This week’s Photo Challenge is one that truly made me think: Forward. We are asked to select a photo that signifies forward whether it be an image moving us forward or a symbolic time in our lives that pull us ahead. Instantly I thought of my normal favorite topic, climbing mountains, but that is what I always seem to choose.
As I rested in bed with a head cold, another thought came to my mind and I selected this photo.
The photo was taken around mile 20 of The Twin Cities Marathon on October 7, 2001. I will never forget this moment in time. It was less than a month after September 11th and in an odd sense, this photo is what began my journey as a global advocate promoting peace and cultural understanding.

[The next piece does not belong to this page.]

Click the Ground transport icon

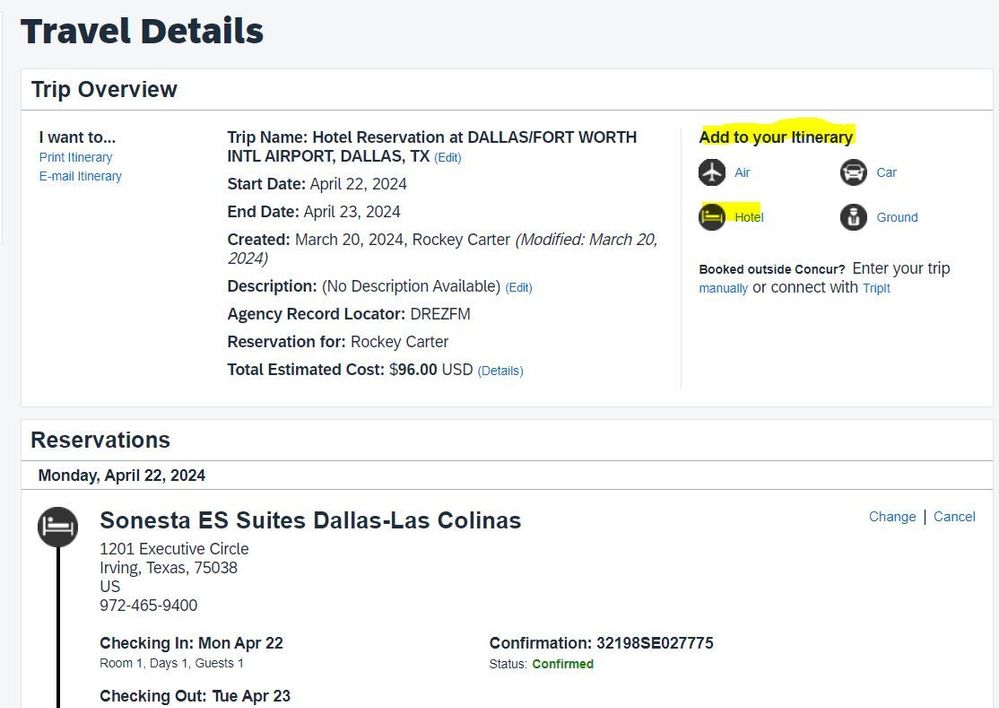pos(853,217)
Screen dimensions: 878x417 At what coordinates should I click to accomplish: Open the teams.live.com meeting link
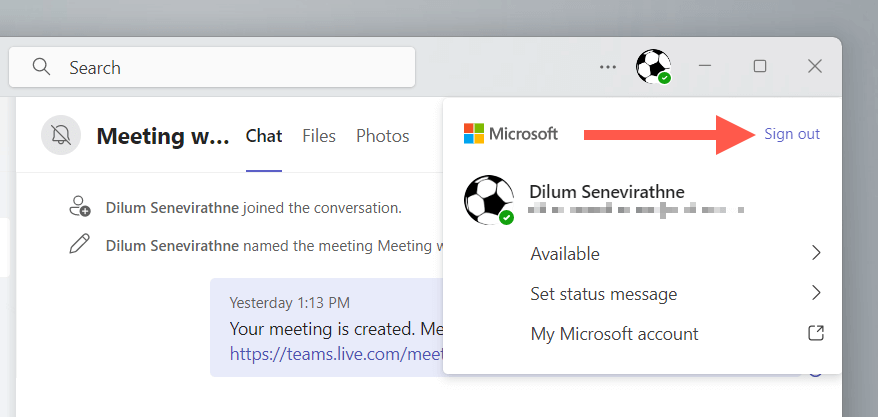pos(335,352)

You may wonder where on earth I came up with this belief. Although the picture is not the best one of me, it shows a few things: Pain, desire to never give up, a difficult road ahead, perseverance and advocacy. You see, at this point in the race my legs hurt so incredibly bad I could hardly feel them. I had set my goals exceedingly high for a first time marathon. I wanted to finish in three hours and forty minutes, the qualifying time to run Boston. Four months before the race I could hardly do a mile. Furthermore, after four months of too many miles, I was injured. An injury that would leave me unable to sit comfortably in a chair and run for over a year. Yet despite it all, I kept going and didn’t give up. I was resolved to finish no matter what the costs.
Devastated by 9/11, I continued to run in hopes that it would help sort through my anger and fear of what happened. For me, running is my lifeblood. It is the best way I can think and sort through my life. After 9/11, I felt even more of a need to run. It was my only escape from all those unanswered questions and feelings that my optimistic viewpoint on life had finally been burst. Running was my way of fighting. I bought an American flag shirt to wear during the race as my way of telling everyone we can’t give up. We’ve got to fight.
As I neared the terrible last few miles going up Summit Hill I had to stop and walk. I thought I’d never make it to the finish line, my legs were completely done. Yet every time I stopped I could hear strangers cheering me on, “Let’s go, America“. “Don’t stop now“. As tired and sore as I was, I made my legs go on and I ran.
In a fog I crossed the finish line. I missed my goal by less than two minutes. Although I didn’t quality for the Boston marathon, I did learn something very important. That if you set your mind to a goal, you can do it no matter what. And I did.
Fast forward twelve years and I’m running forward with my dream to help change the world one blog post at a time. It is a long journey ahead as an international advocate, but it is one I’m ready to take for no mountain is ever too high to climb. If there is a will, there is a way.